Roberto Clemente is a baseball legend and a humanitarian who lost his life in the service of others. But he also left behind lasting images of a baseball Adonis, who for over a decade, wore what I think just might be the finest major league uniform ever.
[Small bias alert…] I spent my early youth in western Pennsylvania and was introduced to major league baseball at fabled Forbes Field. If I close my eyes tight enough, I can still taste the hot dogs and smell the freshly-mown grass. But the sight that still remains burned into my memory is that of a graceful, powerful gazelle of a right fielder with a rocket arm and a hustling approach to the game that had no off switch. He wore number 21, but to Pirate fans, he will always be number 1.
Roberto Clemente was the ultimate role model for a kid from Pittsburgh and a tragic hero. On December 23, 1972, a magnitude 6.2 earthquake in Nicaragua caused the deaths of 10,000 people and left nearly 300,000 homeless in its aftermath. Eight days later on New Year’s Eve, Roberto Clemente boarded a DC-7 jet in his native Puerto Rico. The chartered aircraft was too heavily loaded with relief supplies that he intended to personally deliver to quake survivors in Managua. The overweight jet never attained sufficient altitude and crashed into the ocean shortly after takeoff, killing Clemente and four others. His body was never recovered.
The tragedy cemented his legacy as the greatest Pittsburgh Pirate of all time and arguably the greatest player in the history of the sport. But that image of Clemente in his black sleeves and white jersey vest trimmed with Pirate gold, and the number 21 stitched below his heart, remains one of the most poignant and iconic images in the history of major league baseball.
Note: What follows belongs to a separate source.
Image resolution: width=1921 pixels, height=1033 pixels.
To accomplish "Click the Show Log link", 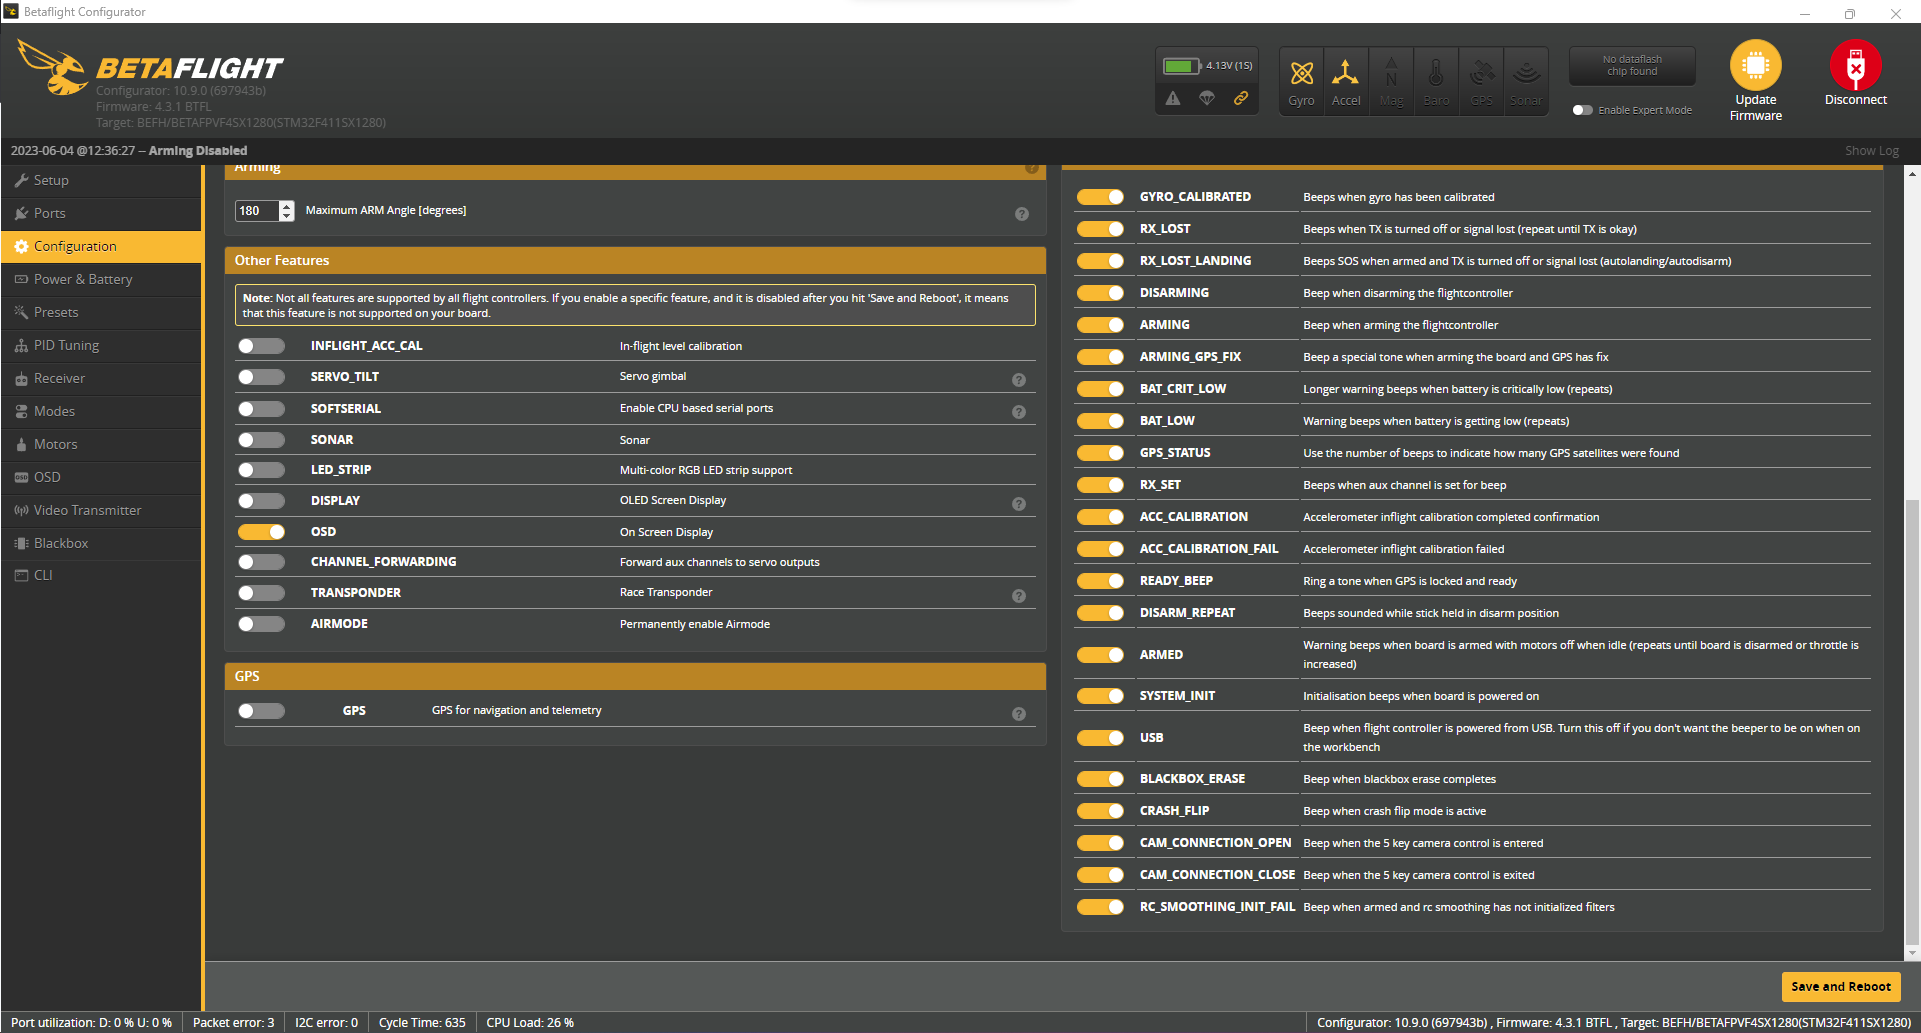I will [x=1871, y=151].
From 1957-1970, the Pirates were the definition of old school baseball uniforms. Their white jersey vests were perfectly sculpted to emphasize short- or long-sleeve black undershirts. The uniform pants were the embodiment of classic baseball–cut to mid-calf length and highlighted by gold-striped black stirrups and white socks. Subtle gold striping and tasteful borders on their uniform numbers and lettering were capped off by a solid black lid with the distinctive gold Pirates “P”.
When the perfect physique of Roberto Clemente was added to the overall package, the end result was one of the finest and most memorable images in the history of the major leagues, not just in Pittsburgh, but in all of America.
As a little leaguer who idolized Clemente, he was my hero, plain and simple. I watched #21 own the vast outfield acreage, tracking down fly balls with his nonchalant basket catches. I watched him rifling frozen ropes to third base from deep in the right field corner. I watched him explode out of the batter’s box, hustling down the first base line, even on a tapper back to the pitcher. And I watched him carry two overachieving Pirates teams on his back to bring home a pair of World Series Championships to the Steel City.
Then I watched him tip his cap to all of us after his 3,000th and final hit just three months before leaving us forever. I can still get teary-eyed watching that replay.
So, you’re probably thinking #mancrush? Maybe just a little. But it’s very okay for grown men to still have heroes. Especially ones that make you feel like a kid again. Gracias y Despedida Roberto. Thank you and farewell.